*** Opening Given entries ***
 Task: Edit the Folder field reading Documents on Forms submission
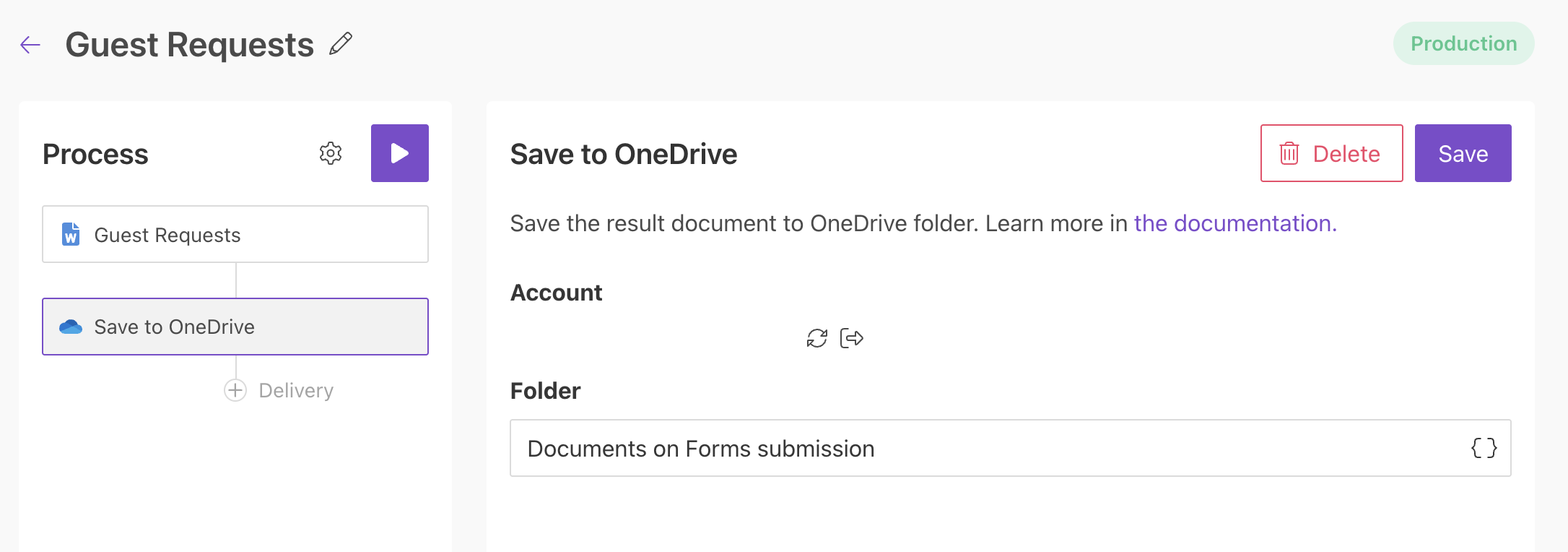click(938, 448)
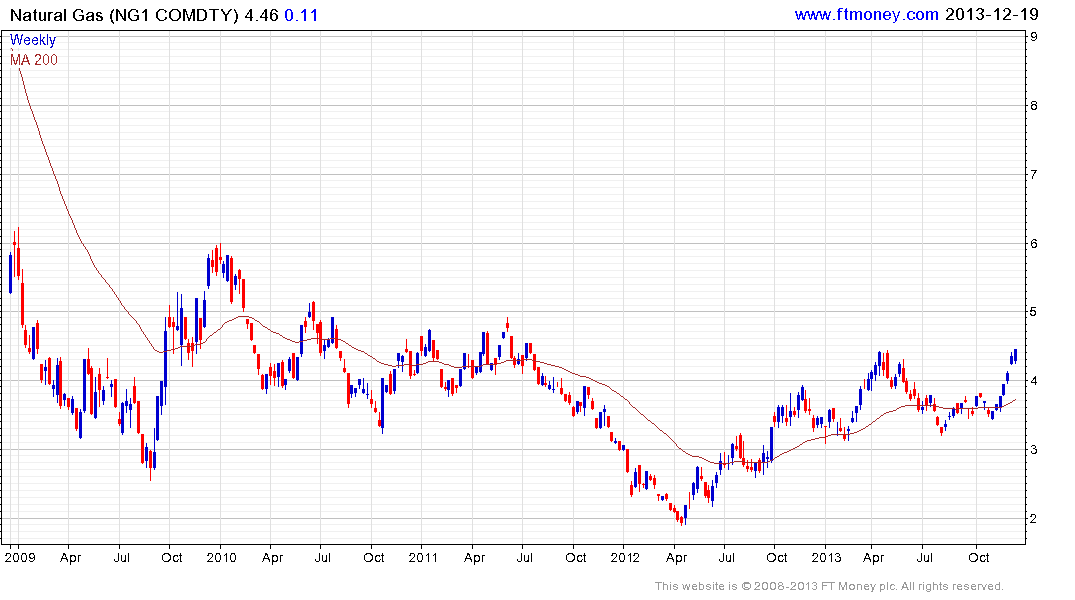This screenshot has width=1075, height=600.
Task: Jump to 2011 on the time axis
Action: pyautogui.click(x=423, y=557)
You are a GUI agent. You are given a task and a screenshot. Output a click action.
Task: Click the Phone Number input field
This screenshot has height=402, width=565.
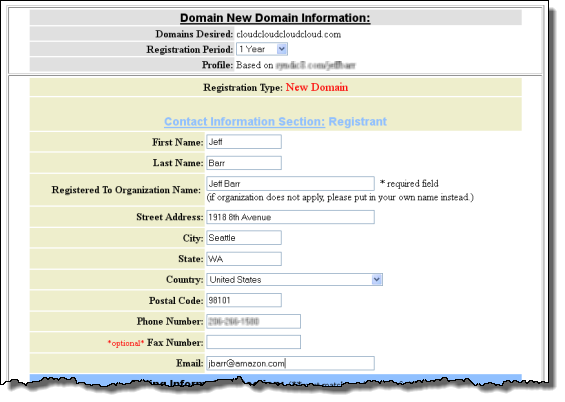(x=253, y=322)
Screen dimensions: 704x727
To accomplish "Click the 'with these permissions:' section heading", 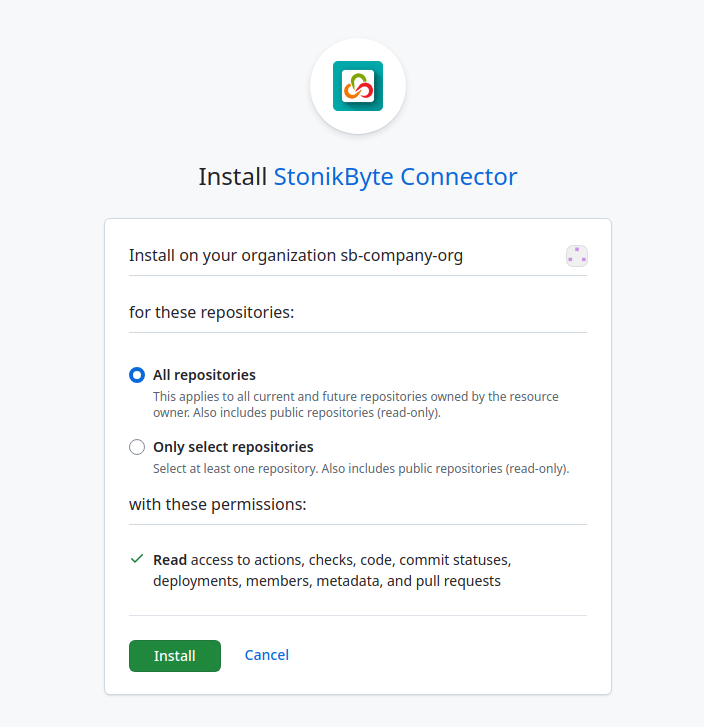I will point(217,504).
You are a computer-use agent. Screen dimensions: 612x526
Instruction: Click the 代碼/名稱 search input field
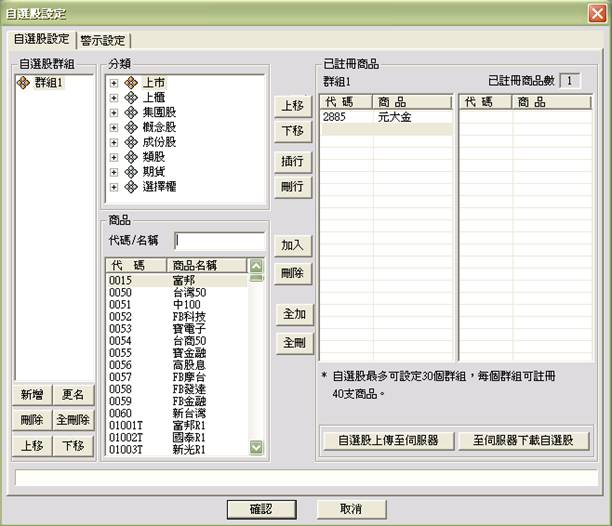click(x=219, y=240)
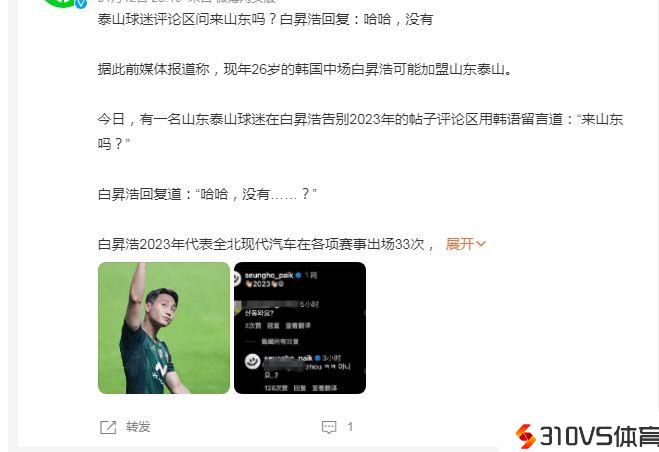Open the poster's green profile avatar
This screenshot has height=452, width=659.
(63, 3)
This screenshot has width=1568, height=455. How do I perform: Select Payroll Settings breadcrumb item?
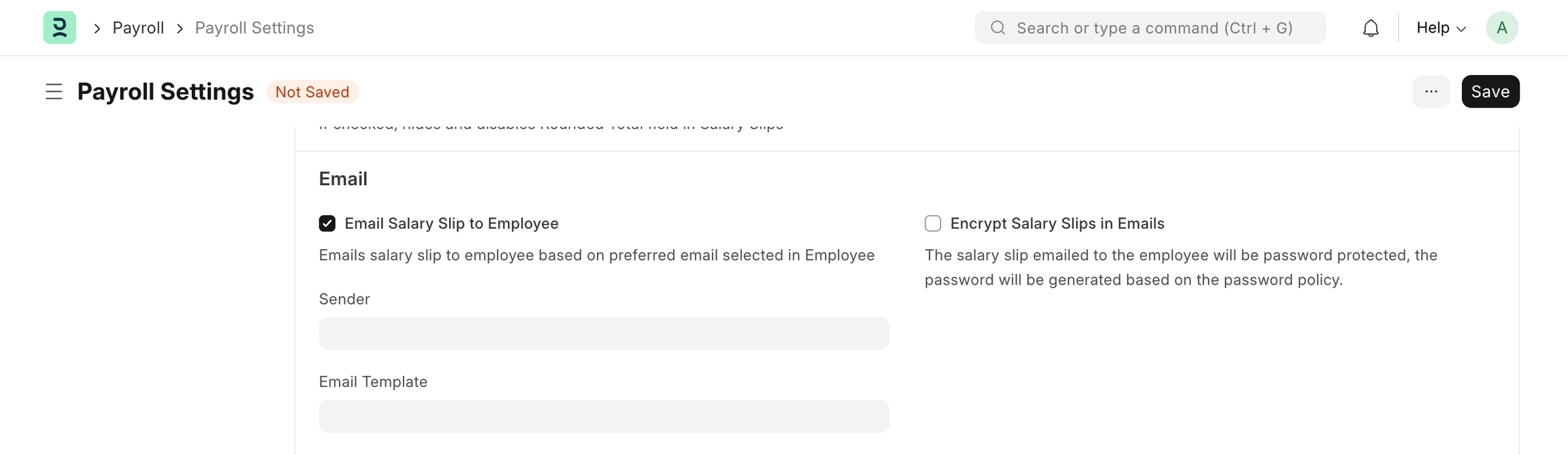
*** Closing Given entries ***
What is expected
Where in the records does the word "dimensions" appear? Copy each line that holds it.

Written reply
Screen dimensions: 704x727
You are a computer-use agent. Screen dimensions: 612x526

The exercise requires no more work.